** PROMPT 1 **
Update the records from the line with "Task: Collapse the HELLO root node" up to and including the last line of the records, changing "Log in" to "Sign in" and leaving everything else as it is. Give only those lines.

As it turns out, I could probably find him in the next life, as the next thing I saw was a sign for the Ghost Hunter Shop.  Books.  Vests.  Smudge sticks.  If you’re looking for ghost hunting supplies, they had it there.  The Ghost Hunter shop is owned by Patti Starr, who puts on ScareFest every year.  They have a website as well as a physical location here in Lexington.



I poked around in the shop a little, but I had no haunting in my own home and had neither the time nor energy to hunt for them elsewhere, so I shoved off to the main floor.

Ah, the main floor.  What joys would I find there?  Would I find something to love immediately, or would I have to wait a while?



I would find something immediately.  Just Betelgeuse and the Stay Puft Marshmallow Man hanging out together.  I tried to get up close enough to hear what they were talking about, but I’m not good at sneaking.  I also couldn’t stop singing, “Tale as old as tiiiiiiiime.”

I thought ol’ Puffy would be taller, but I had only seen him on TV.  All celebrities are shorter in person.  Apparently Stay Puft and Keifer Sutherland are the same size.



I found out early that security would not back down from anyone.


I happened upon Michael Myers.  I don’t even think it was someone dressed as Myers: I believe that this was the real Michael Myers.  I followed him around for a while, observing his movements.  He never spoke a word.  He walked around the floor, looking around him.  I can only assume he was looking for a gaggle of babysitters.  While he was stalking them, I was stalking him.  Eventually I walked up to him.

** DATASET ROWS **
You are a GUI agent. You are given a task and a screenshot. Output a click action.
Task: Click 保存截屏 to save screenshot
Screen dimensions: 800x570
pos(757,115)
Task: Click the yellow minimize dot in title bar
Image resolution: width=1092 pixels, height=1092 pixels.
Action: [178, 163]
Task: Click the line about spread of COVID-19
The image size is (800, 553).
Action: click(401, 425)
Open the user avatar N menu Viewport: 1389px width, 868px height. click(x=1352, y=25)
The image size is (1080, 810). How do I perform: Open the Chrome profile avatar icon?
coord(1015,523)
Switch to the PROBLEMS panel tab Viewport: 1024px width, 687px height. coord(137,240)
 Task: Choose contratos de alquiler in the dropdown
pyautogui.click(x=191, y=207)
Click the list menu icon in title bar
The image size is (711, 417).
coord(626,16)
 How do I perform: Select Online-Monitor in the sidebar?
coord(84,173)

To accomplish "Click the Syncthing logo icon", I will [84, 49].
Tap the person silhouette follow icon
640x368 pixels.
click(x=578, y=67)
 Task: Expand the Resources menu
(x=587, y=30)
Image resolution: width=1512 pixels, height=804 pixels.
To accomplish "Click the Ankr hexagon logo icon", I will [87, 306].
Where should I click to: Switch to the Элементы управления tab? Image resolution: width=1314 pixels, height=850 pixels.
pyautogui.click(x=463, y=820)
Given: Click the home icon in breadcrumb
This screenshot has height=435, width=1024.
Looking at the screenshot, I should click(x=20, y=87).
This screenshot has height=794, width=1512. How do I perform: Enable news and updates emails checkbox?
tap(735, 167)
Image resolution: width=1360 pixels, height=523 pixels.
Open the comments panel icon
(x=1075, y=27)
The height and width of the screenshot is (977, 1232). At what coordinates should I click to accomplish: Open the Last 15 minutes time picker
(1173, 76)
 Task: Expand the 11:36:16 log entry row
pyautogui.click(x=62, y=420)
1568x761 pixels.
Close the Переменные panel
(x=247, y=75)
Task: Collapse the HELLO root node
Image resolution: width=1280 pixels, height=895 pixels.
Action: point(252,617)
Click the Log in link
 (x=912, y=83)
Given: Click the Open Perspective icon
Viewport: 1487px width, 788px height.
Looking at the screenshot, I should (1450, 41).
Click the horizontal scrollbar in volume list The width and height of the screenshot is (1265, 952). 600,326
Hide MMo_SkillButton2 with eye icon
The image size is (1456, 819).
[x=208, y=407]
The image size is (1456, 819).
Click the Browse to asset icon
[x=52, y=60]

** PROMPT 2 **
Answer these questions about the article:
(a) Who owns the Ghost Hunter Shop?
(b) Which two characters were together on the main floor?
(c) What did the writer finally do after following Michael Myers around?

** ANSWER 1 **
Task: Collapse the HELLO root node
Image resolution: width=1280 pixels, height=895 pixels.
Action: point(252,617)
Click the Sign in link
 (x=912, y=83)
Given: Click the Open Perspective icon
Viewport: 1487px width, 788px height.
Looking at the screenshot, I should (1450, 41).
Click the horizontal scrollbar in volume list The width and height of the screenshot is (1265, 952). 600,326
Hide MMo_SkillButton2 with eye icon
The image size is (1456, 819).
[x=208, y=407]
The image size is (1456, 819).
Click the Browse to asset icon
[x=52, y=60]

** ANSWER 2 **
(a) Patti Starr
(b) Betelgeuse and the Stay Puft Marshmallow Man
(c) The writer walked up to him.